**WHAT IS EXPECTED:**
Repeat every record exactly as written.

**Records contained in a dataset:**
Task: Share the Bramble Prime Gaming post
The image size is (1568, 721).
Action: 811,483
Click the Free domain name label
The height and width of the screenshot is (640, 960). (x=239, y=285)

**EXERCISE RESPONSE:**
Task: Share the Bramble Prime Gaming post
The image size is (1568, 721).
Action: 811,483
Click the Free domain name label
The height and width of the screenshot is (640, 960). (x=239, y=285)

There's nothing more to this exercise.